By comparing the dimension of the state features (Table1 in DeepMimic paper and Table3 in MCP paper), I found T-Rex and humanoid characters both have one less dimension in MCP. Does the phase variable \phi be removed from state features in MCP?
Is it possible to learn skills that have different velocity (standing, walking and running) using MCP?

Thanks for your patent to read my questions.

xbpeng commented 5 years ago

One of the differences between MCP and DeepMimic, is that the target states from the reference motion is provided as part of the input to the policy in MCP, but in DeepMimic, the policy doesn't get direct access to the reference motion. Also when you provide the target state as input, does both the policy and the gating function get the target state as input? If both of them do then that is probably why your gating function is becoming degenerate. In MCP only the gating function gets the target state as input, not the policy.

1) Yes the reward is calculated using the current motion. What do mean by goal objective for the target states in the reward function? The reward is calculated using the character's current state and the next state from the target reference motion. So the reward does involve the target state.

2) Yes the phase variable is not part of the state in MCP, since the target state input already provides phase information. There are some slight difference with the action parameterization, so the dimensions are smaller in MCP, but that shouldnt' be very important.

3) Yes it should be possible to learn these different skills with MCP. Just feed the policy different ref motions as input.

ysluo commented 5 years ago

Thank you for the reply and clarification.

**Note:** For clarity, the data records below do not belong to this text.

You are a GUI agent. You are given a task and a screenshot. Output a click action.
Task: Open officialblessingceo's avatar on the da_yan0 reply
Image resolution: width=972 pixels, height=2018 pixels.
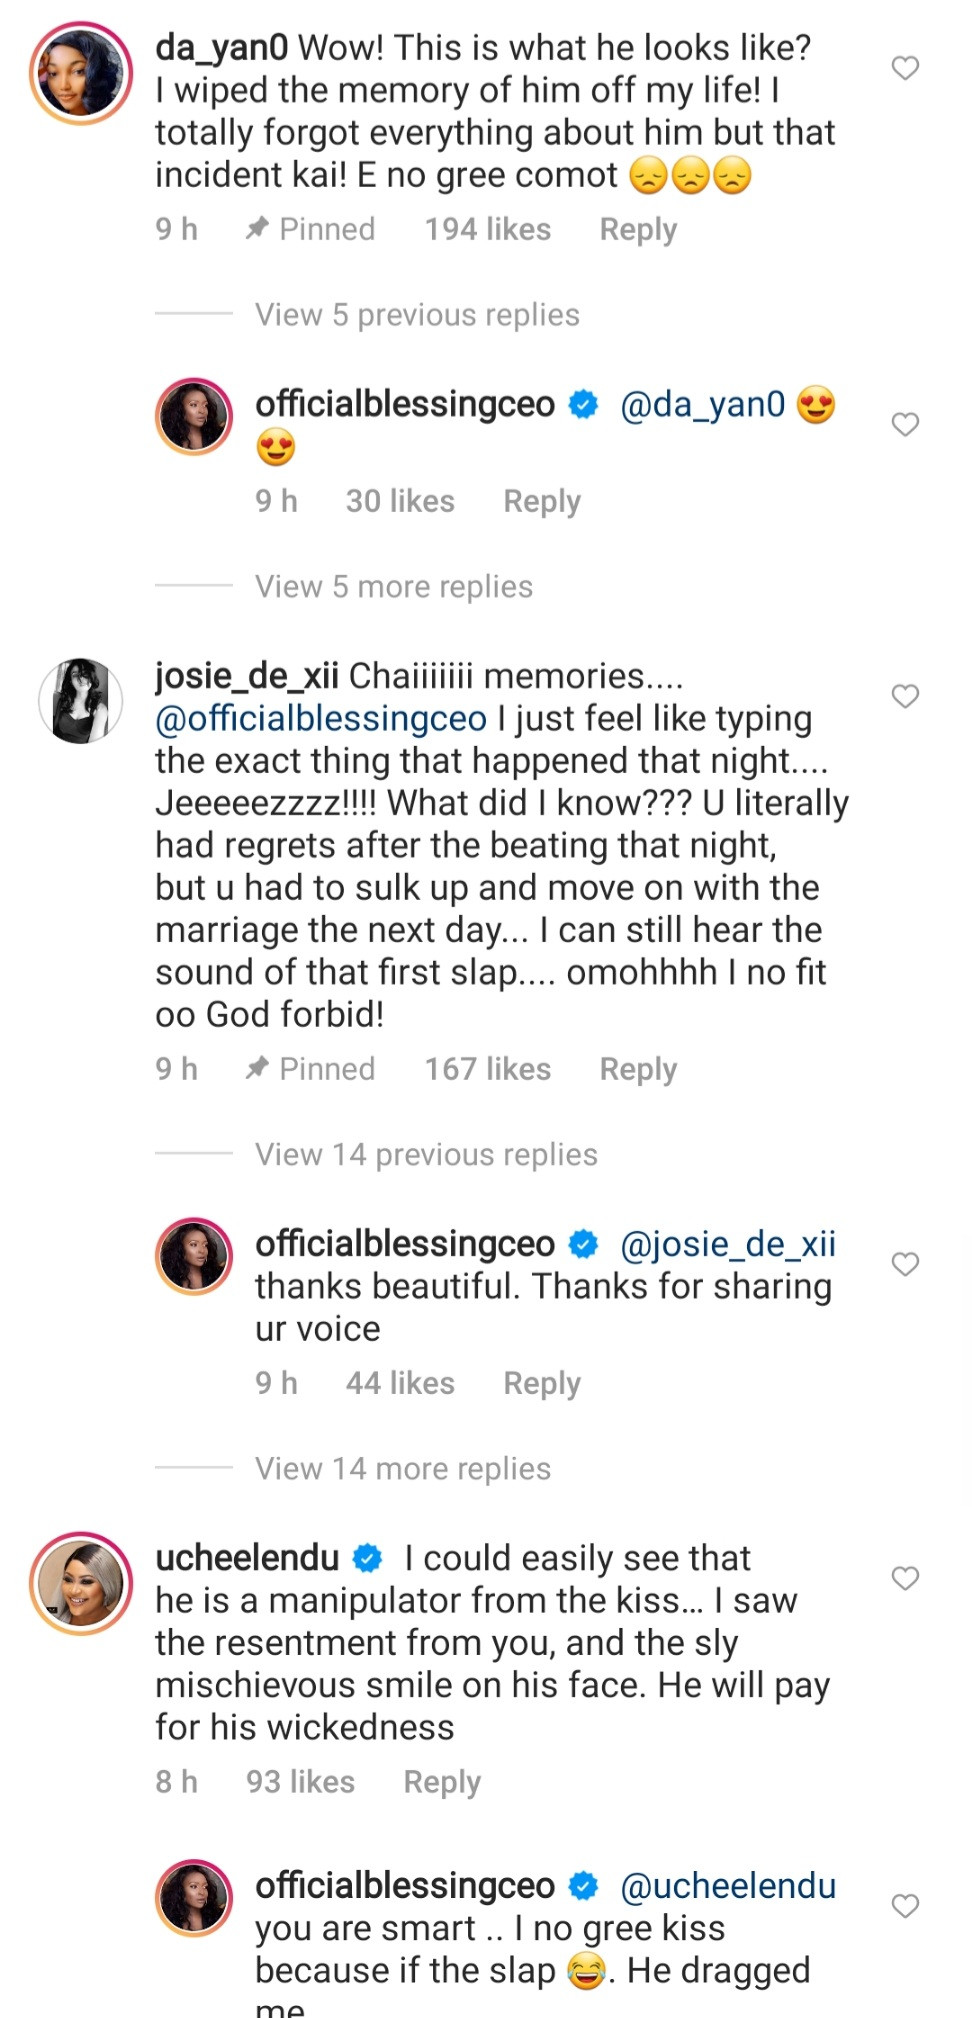tap(194, 416)
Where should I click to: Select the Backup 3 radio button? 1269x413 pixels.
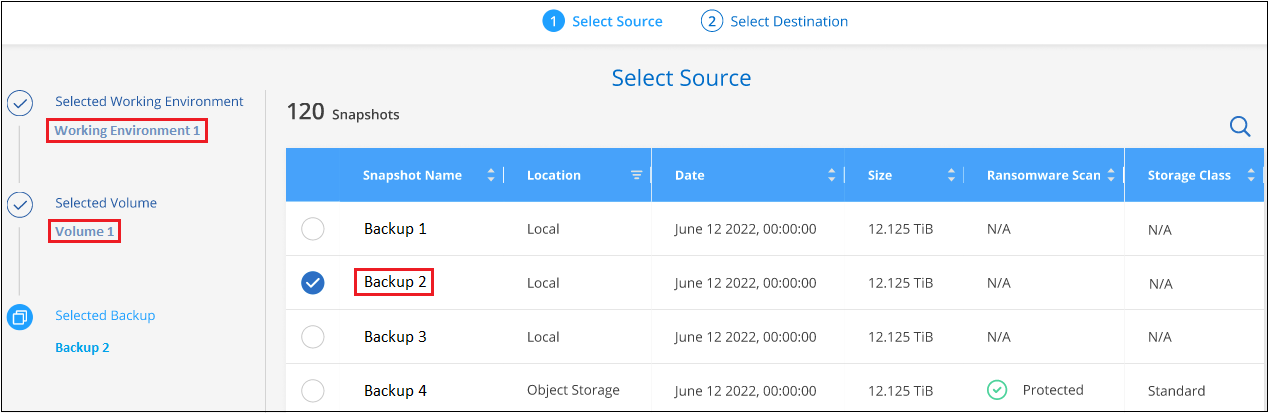313,337
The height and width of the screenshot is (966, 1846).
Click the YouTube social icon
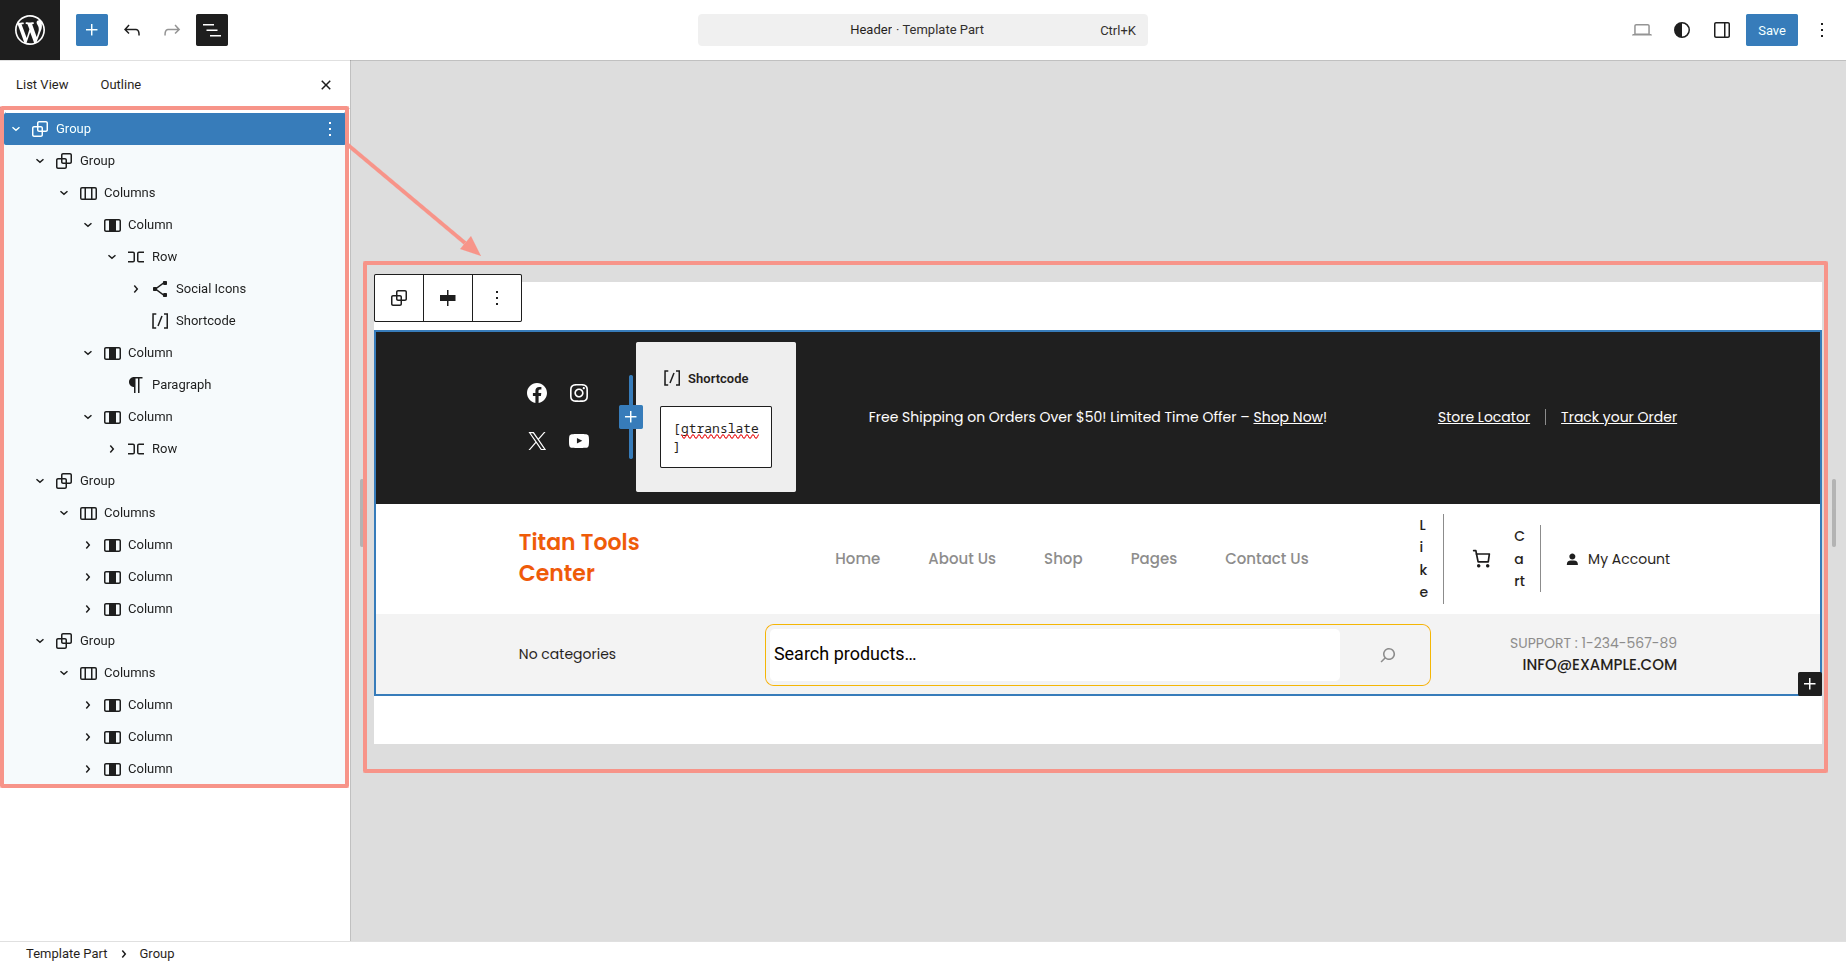click(x=579, y=441)
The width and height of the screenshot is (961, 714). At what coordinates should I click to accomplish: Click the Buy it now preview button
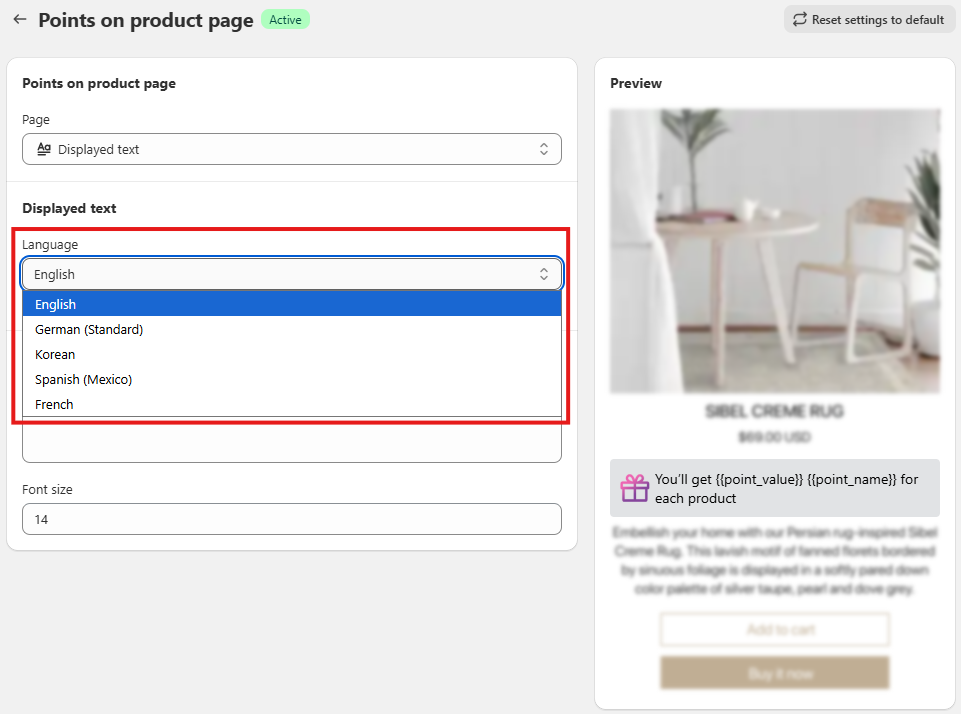(774, 673)
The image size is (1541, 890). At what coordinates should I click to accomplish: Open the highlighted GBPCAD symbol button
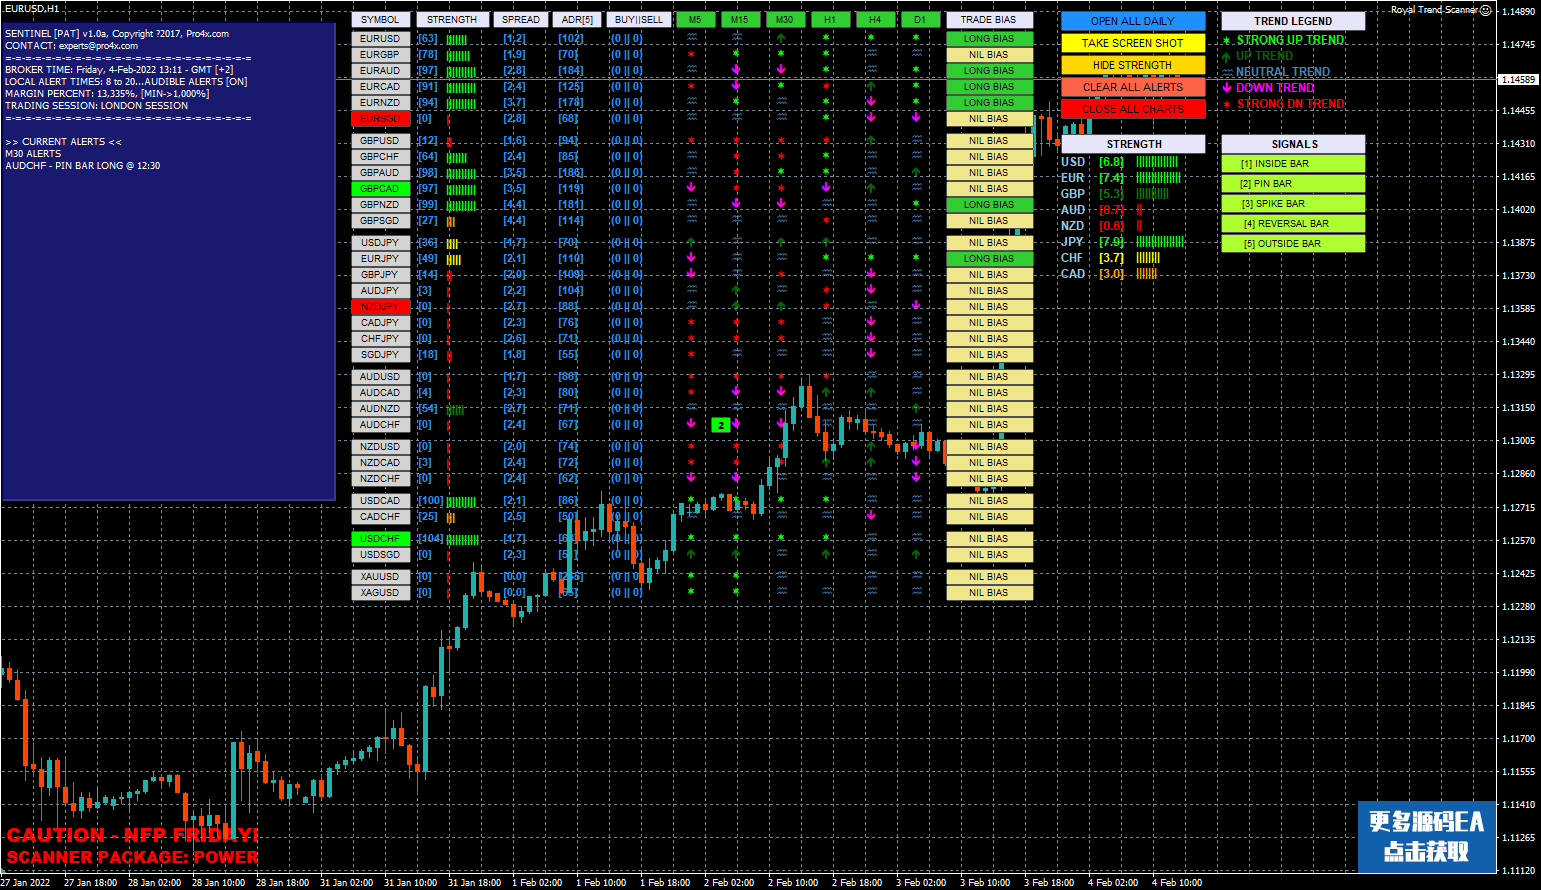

The target states are only received in gating network in my implementation. However I did solve this problem by normalizing the primitive weights from gating network. After trying to plot the Gaussian primitives in 2D like the way you did in the supplementary video, I found that the composite distribution is correct only if the sum of all primitive weights is equal to 1. Not sure if you did something similar in your implementation.

xbpeng commented 5 years ago

Good to hear that you found a solution. Can you clarify what you mean by the composite distribution is correctly only when the weights sum to 1? We didnt have to explicitly normalize the weights from the gating function. Since when composing the gaussians, the weights in equation 3 get normalized by the denominator.

ysluo commented 5 years ago

I followed the equation 3 to visualize the Gaussian primitives in 2D. And the bellow image is what I got. $\pi_0,\pi_1,\pi_2,\pi_3$ are Gaussian primitives and $\pi$ is the composite distribution. Figure 1 shows $\sigma$ of the composite distribution is 0.025, which is equal to primitives $\sigma$ , when the weights sum to 1. But in figure 2 the composite distribution looks different from primitive distributions when the weights don't sum to 1. I'm not sure which one is correct, but Figure 1 does make more sense to me. That is why I came up the idea to normalize the weights.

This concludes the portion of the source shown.